Your goal: After finding the line with "You are a computer-use" in the entries below, retype exactly each line from there through the line with "Instruction: Select the", including that final line.

Information:
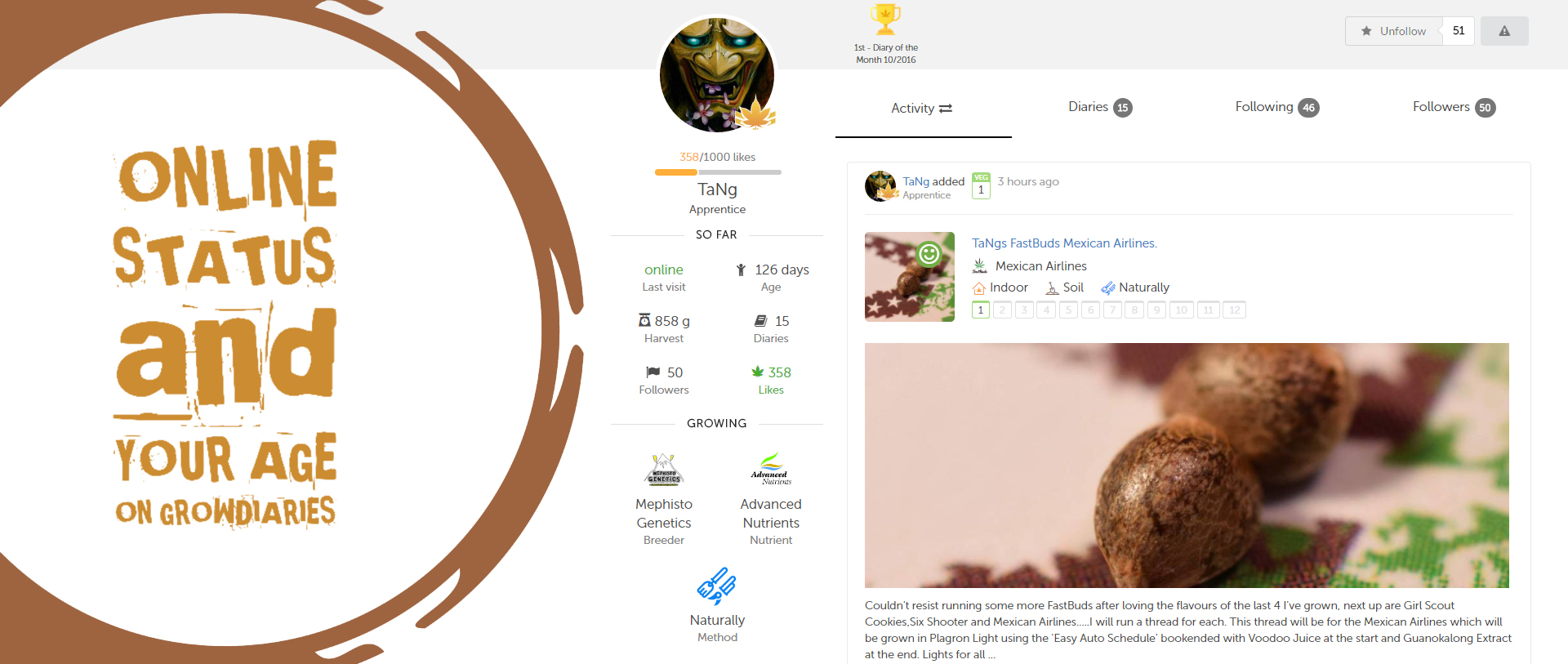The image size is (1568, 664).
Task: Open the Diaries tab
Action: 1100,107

---

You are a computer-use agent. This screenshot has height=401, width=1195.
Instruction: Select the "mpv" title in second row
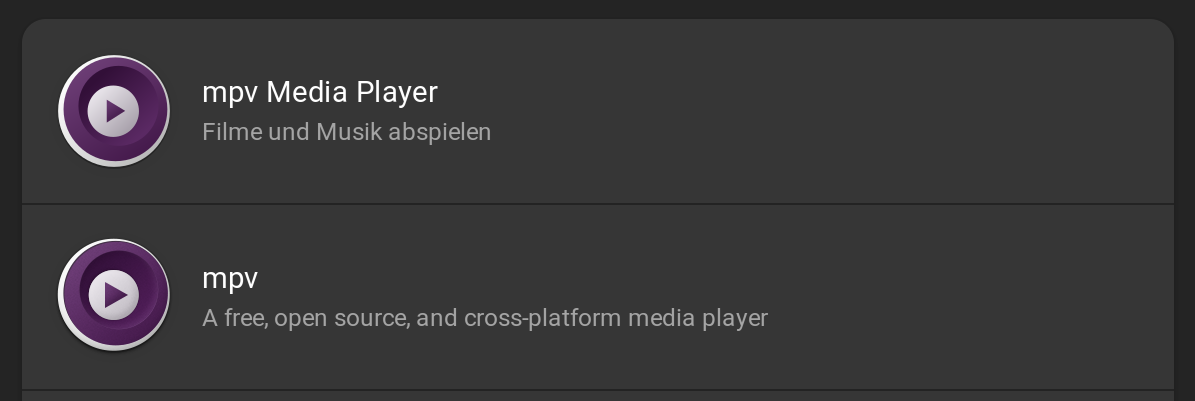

Exercise output:
You are a computer-use agent. This screenshot has height=401, width=1195.
Instruction: Select the "mpv" title in second row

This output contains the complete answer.